* ABOUT THIS TASK *
Extract from the entries below, exactly as given, only the lines from the line containing "You are a GUI" to the line containing "Image resolution: width=1440", both lines included.

* GIVEN RECORDS *
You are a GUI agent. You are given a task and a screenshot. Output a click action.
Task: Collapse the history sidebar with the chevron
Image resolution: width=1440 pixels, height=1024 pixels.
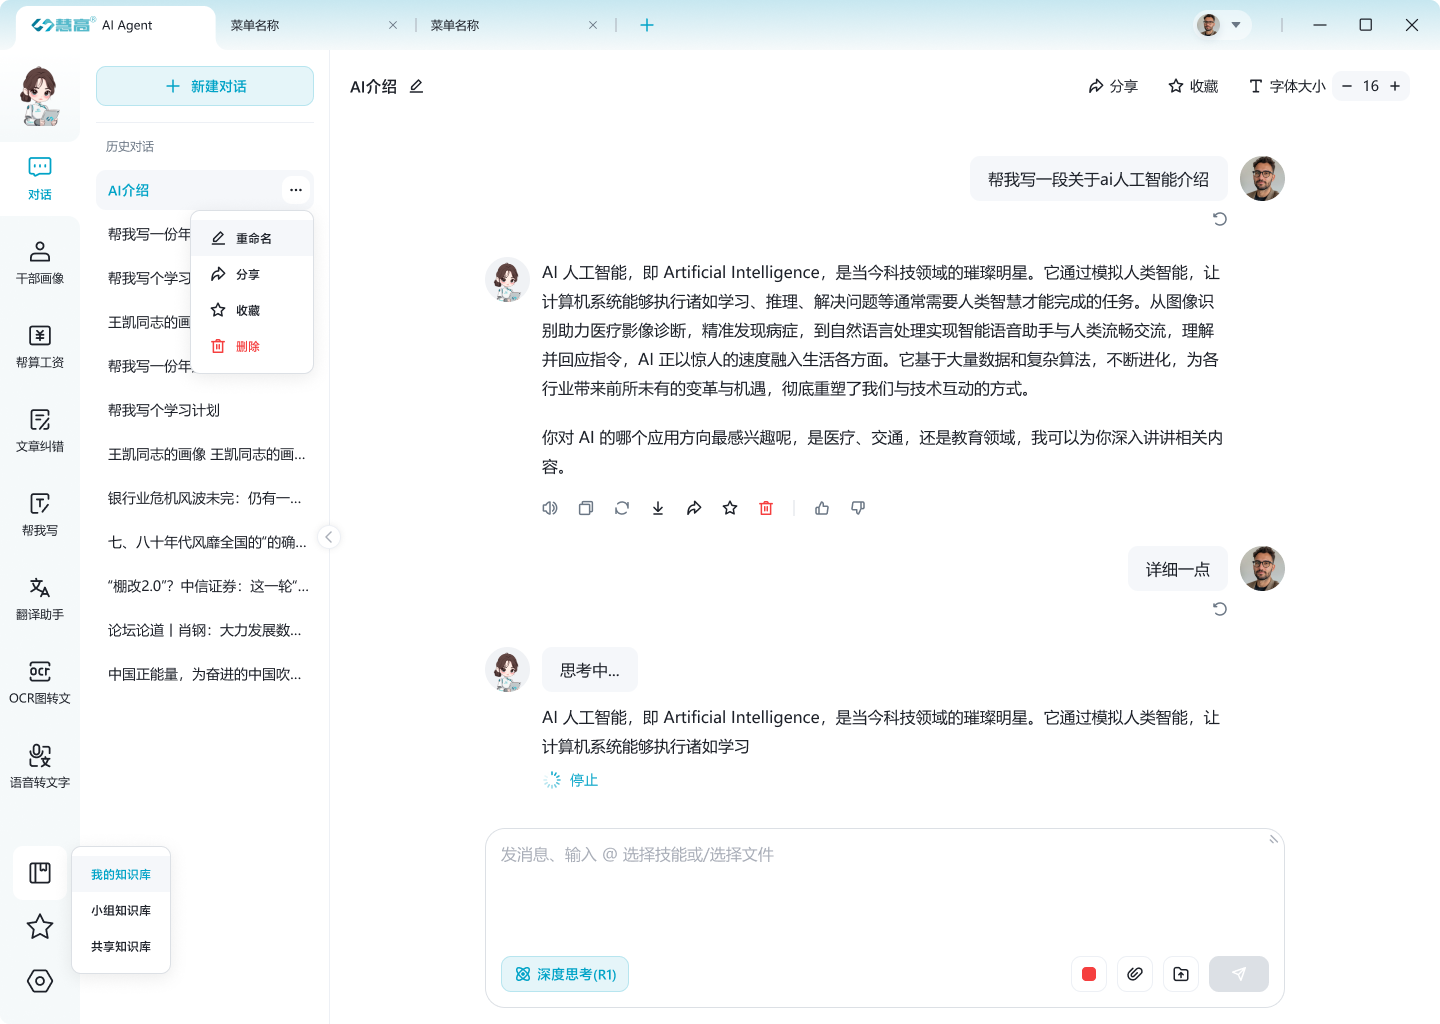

---

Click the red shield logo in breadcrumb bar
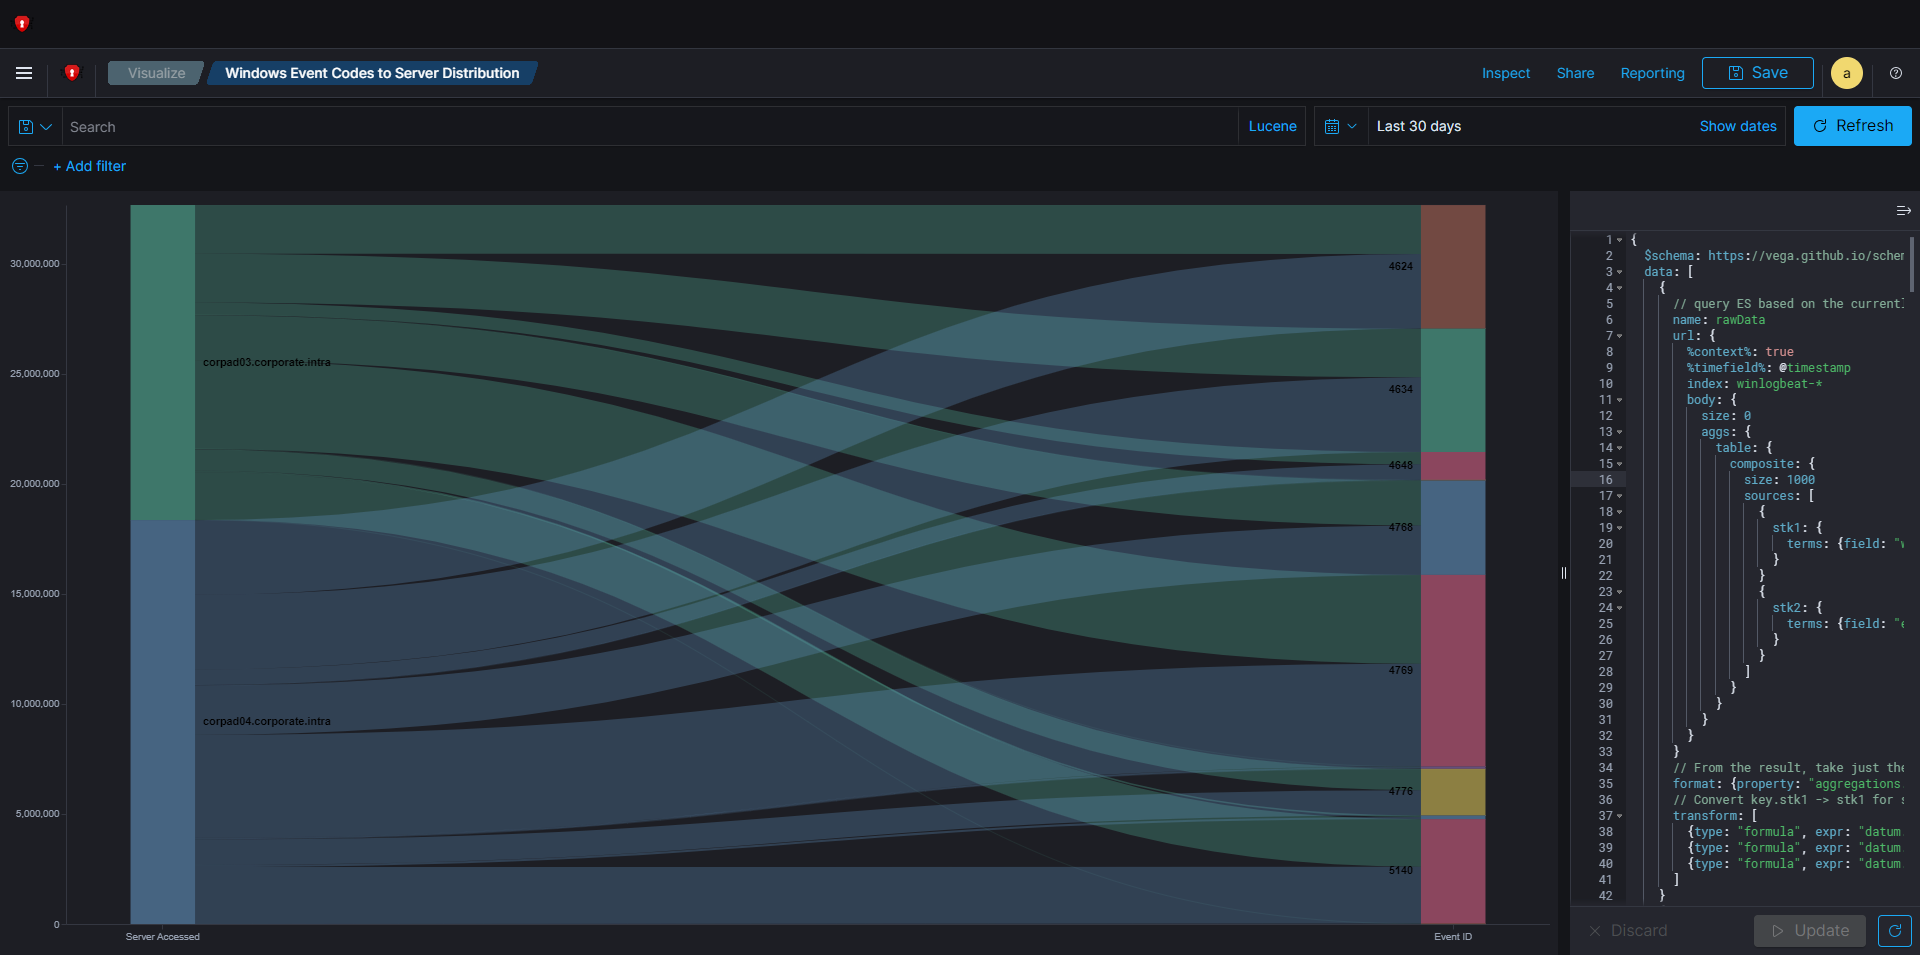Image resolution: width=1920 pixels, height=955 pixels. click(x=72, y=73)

* RESPONSE *
You are a GUI agent. You are given a task and a screenshot. Output a click action.
Task: Collapse the history sidebar with the chevron
Image resolution: width=1440 pixels, height=1024 pixels.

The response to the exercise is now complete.